In the Greater Antilles, many plants and animals are derived from South American ancestors. One hypothesis as to how South American terrestrial vertebrates dispersed to the Greater Antilles is the GAARlandia theory proposed by Ross MacPhee and Manuel Iturralde-Vinent.

They believe that about 35 million years ago proto-Cuba, Hispaniola, and Puerto Rico were connected to north-western mainland South America via the now submerged Aves Ridge, and they give the name GAARlandia (from Greater Antilles + Aves Ridge) to the overall structure.

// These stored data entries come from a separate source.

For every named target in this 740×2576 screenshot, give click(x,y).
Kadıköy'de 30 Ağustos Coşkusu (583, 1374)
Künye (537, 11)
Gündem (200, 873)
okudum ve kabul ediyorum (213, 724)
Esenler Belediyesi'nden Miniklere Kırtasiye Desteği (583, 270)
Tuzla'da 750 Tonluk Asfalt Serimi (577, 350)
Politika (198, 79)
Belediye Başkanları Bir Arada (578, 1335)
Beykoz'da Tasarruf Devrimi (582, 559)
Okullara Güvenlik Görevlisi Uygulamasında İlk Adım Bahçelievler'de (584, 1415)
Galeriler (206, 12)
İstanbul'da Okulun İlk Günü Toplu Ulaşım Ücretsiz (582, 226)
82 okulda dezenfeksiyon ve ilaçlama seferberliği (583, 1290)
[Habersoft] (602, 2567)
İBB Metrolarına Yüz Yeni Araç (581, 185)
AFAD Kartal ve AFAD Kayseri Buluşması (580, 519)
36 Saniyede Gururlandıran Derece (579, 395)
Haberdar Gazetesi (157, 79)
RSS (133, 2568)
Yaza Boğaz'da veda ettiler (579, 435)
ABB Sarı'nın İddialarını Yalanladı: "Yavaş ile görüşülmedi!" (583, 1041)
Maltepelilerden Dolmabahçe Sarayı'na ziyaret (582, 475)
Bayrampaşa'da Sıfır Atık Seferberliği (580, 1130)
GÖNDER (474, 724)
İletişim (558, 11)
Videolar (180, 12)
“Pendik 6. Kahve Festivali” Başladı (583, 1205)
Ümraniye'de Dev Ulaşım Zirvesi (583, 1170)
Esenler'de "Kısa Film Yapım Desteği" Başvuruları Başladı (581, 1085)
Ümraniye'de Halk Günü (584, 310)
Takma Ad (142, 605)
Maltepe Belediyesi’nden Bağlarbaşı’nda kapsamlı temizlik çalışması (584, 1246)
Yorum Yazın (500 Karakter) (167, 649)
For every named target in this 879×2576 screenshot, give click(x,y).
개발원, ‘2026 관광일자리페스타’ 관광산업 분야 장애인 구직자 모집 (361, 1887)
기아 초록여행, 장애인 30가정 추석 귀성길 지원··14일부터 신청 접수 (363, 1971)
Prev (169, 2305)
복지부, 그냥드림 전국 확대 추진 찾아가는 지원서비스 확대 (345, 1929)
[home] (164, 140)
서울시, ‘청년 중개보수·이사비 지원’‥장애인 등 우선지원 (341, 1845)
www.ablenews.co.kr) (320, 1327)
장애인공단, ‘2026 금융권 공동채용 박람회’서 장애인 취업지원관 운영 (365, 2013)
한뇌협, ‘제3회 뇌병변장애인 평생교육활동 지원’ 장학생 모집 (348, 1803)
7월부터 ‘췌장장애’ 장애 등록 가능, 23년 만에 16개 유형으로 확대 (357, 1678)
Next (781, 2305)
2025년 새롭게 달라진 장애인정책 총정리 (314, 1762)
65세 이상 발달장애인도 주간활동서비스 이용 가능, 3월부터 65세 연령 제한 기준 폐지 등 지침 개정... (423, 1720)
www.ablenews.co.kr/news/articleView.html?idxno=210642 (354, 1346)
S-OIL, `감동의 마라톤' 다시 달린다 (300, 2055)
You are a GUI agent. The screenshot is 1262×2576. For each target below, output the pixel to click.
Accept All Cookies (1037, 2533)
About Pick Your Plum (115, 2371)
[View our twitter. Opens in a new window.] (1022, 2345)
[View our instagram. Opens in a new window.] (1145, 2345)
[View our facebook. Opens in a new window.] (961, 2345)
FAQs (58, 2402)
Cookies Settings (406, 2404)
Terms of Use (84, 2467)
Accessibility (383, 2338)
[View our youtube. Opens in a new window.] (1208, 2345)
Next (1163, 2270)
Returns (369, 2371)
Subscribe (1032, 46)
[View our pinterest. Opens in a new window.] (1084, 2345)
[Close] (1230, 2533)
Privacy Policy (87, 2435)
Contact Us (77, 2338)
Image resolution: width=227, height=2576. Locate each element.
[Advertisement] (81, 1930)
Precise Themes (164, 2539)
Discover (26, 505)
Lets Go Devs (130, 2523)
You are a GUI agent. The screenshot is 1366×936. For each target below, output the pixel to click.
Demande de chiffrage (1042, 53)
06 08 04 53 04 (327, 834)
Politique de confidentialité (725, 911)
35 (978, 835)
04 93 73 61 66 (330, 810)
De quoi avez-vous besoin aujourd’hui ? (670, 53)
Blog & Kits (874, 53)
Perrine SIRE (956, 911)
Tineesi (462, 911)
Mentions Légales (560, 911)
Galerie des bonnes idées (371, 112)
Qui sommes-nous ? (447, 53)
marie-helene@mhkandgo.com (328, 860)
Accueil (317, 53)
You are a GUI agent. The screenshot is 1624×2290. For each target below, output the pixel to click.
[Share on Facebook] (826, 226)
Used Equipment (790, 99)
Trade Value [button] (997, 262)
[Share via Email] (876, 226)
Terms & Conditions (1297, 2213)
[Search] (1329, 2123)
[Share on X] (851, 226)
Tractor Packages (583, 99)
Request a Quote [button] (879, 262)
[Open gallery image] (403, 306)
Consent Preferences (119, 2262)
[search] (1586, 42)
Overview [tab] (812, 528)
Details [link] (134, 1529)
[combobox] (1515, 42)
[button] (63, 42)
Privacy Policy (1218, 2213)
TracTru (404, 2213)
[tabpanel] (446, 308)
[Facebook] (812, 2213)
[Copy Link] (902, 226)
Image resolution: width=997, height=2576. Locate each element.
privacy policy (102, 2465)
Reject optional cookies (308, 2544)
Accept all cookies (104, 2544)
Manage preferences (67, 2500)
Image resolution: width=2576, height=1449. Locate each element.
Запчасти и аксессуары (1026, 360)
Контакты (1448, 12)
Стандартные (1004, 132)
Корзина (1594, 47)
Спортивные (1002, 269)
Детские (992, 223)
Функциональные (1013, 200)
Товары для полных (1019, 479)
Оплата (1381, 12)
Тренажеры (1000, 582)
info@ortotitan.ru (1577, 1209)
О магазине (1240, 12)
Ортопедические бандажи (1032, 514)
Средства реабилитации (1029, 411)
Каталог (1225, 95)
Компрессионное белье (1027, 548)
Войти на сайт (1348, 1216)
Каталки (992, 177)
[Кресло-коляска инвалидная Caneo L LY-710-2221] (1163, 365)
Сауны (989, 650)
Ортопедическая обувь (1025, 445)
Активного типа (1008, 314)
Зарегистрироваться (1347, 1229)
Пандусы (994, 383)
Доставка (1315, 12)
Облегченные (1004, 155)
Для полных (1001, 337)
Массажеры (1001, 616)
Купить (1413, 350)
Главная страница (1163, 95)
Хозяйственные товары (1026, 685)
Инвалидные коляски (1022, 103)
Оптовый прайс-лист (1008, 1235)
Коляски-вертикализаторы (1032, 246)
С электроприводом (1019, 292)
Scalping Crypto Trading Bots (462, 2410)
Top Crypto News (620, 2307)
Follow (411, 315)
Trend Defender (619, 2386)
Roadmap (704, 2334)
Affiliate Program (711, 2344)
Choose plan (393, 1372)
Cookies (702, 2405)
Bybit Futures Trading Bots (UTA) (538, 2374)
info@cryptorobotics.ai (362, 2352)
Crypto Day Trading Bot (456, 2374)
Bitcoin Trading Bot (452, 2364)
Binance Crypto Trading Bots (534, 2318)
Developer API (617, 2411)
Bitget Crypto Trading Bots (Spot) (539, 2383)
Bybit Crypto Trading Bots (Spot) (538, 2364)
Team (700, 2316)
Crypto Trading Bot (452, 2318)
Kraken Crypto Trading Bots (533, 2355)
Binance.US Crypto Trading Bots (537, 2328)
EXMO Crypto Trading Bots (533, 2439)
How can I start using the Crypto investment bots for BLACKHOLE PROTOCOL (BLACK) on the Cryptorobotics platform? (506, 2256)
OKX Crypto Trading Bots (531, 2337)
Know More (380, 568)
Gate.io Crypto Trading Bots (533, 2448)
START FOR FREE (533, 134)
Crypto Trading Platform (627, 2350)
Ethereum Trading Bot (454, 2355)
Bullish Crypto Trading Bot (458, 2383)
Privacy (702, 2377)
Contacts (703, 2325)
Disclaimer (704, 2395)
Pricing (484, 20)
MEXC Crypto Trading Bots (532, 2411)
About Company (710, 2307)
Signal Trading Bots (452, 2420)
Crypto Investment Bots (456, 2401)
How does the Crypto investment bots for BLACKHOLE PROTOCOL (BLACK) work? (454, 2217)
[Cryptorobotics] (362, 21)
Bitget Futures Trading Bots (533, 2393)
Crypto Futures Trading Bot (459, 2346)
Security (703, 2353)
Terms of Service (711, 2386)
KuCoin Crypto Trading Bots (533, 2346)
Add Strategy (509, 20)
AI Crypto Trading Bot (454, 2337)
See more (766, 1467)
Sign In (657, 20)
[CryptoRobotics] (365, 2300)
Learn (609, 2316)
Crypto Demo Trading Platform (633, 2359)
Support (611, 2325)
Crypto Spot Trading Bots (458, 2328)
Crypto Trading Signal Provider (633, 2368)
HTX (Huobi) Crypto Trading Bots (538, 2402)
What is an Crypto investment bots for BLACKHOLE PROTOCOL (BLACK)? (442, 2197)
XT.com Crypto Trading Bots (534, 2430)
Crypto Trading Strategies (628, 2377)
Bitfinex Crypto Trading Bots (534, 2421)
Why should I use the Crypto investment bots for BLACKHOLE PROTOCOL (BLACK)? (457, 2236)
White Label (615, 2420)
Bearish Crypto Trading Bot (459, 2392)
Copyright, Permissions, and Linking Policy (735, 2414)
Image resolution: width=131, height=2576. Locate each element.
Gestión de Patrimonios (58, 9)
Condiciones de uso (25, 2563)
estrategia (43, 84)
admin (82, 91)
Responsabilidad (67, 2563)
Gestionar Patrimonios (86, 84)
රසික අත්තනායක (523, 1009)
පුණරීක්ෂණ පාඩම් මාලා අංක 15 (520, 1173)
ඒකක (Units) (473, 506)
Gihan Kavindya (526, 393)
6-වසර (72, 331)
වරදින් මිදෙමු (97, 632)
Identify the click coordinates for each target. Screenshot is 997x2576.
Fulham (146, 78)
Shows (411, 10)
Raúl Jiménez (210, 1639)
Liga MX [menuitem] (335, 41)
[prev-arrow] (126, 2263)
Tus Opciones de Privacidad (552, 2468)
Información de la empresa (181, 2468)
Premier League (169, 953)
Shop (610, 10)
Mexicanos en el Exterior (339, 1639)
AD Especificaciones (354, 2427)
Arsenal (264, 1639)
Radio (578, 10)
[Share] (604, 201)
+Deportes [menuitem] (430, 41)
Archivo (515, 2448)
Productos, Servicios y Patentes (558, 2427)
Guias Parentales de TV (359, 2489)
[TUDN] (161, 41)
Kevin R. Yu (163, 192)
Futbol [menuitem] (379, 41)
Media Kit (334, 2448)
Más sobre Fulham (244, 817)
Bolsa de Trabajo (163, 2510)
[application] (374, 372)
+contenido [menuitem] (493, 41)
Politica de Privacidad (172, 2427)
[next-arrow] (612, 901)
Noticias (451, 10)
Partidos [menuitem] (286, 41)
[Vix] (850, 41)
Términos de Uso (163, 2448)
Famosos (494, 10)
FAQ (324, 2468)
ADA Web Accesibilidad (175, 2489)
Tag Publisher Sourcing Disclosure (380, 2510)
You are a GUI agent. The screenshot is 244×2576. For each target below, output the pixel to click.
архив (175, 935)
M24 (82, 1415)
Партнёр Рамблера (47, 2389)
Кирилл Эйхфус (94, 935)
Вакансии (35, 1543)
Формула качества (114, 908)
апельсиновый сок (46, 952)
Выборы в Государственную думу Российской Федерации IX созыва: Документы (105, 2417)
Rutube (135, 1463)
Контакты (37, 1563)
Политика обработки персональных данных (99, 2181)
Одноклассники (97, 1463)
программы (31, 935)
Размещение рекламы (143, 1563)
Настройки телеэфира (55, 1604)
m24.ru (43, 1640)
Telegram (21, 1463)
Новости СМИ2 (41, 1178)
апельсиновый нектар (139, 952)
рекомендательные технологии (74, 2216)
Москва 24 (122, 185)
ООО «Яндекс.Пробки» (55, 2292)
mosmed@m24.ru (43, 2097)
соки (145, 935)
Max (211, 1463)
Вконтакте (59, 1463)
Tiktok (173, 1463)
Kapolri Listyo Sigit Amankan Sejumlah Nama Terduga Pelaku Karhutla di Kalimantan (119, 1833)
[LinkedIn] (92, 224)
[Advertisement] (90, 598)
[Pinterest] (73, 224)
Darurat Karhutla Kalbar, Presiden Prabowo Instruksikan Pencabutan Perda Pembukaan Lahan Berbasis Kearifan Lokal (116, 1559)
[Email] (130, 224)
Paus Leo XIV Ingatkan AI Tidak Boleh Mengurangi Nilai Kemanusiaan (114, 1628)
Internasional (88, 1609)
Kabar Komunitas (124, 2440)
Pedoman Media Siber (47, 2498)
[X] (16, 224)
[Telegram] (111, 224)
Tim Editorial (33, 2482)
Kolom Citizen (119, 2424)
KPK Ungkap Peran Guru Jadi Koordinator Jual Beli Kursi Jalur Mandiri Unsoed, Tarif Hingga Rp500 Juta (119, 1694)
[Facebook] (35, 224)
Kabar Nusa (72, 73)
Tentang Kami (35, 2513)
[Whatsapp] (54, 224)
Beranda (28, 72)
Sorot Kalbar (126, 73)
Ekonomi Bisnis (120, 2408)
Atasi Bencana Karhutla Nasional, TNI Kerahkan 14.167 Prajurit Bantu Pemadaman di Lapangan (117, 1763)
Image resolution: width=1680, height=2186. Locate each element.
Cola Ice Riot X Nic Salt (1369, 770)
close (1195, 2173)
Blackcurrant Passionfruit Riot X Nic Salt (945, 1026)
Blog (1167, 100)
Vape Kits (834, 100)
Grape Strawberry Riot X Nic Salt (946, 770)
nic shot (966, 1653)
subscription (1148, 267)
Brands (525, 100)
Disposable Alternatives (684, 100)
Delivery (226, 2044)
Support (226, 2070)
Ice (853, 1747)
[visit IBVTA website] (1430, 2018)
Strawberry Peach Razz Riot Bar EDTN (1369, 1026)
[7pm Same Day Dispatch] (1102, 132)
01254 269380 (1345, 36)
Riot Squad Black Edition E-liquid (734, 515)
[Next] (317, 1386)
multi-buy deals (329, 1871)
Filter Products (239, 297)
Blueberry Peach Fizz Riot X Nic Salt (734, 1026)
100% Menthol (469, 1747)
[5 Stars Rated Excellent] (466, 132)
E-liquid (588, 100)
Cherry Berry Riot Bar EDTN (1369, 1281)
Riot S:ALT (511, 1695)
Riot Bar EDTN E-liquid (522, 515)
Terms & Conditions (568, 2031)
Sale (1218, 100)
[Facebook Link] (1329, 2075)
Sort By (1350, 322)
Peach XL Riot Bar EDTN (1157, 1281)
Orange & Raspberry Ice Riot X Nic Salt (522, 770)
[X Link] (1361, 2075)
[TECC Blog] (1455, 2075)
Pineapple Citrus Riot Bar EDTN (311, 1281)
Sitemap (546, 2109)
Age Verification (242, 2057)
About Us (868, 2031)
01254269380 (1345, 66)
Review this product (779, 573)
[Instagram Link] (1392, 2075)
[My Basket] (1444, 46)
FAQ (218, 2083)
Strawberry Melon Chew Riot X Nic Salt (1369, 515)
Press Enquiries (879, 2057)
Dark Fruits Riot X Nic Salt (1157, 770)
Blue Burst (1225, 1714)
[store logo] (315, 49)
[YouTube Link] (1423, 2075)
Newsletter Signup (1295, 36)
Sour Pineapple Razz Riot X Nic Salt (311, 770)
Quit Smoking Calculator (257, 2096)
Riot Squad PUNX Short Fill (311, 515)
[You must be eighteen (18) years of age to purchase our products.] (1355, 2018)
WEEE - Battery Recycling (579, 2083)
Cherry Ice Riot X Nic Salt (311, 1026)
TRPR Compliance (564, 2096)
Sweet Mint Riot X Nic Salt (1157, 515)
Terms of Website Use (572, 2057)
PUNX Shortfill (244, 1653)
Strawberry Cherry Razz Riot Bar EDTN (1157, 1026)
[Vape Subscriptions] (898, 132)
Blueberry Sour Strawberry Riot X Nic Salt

This bridge of emergent islands would have been above sea level for about 2 million years (between 35 and 33 million years ago). Terrestrial mammals such as sloths, monkeys, and rodents would have been able to make their way to GAARlandia at that time, later dispersing to other islands over water or via vicariance events. Rodents, sloths, monkeys, and even the Antillean piculet (Nesoctites micromegas), a primitive woodpecker, may have dispersed to the central Greater Antilles via this route. Other plants and animals, such as soricomorphs (including the large solenodons and the much smaller island shrews of the genus Nesophontes), most likely originated in North America and were able to disperse to the Greater Antilles via vicariance events when pieces of the proto-Antilles passed close to the southern tip of the North American continent. There is recent evidence for the antiquity and uniqueness of solenodons. Analysis of a sequence of 13,885 base pairs of both nuclear and mitochondrial genes of Solenodon paradoxus indicates that solenodons separated from other placental mammals 76 million years ago. The last connection between the proto-Antilles and mainland North America was severed 70–80 million years ago, and it is likely that solenodons became part of the Antillean fauna by vicariance at that time.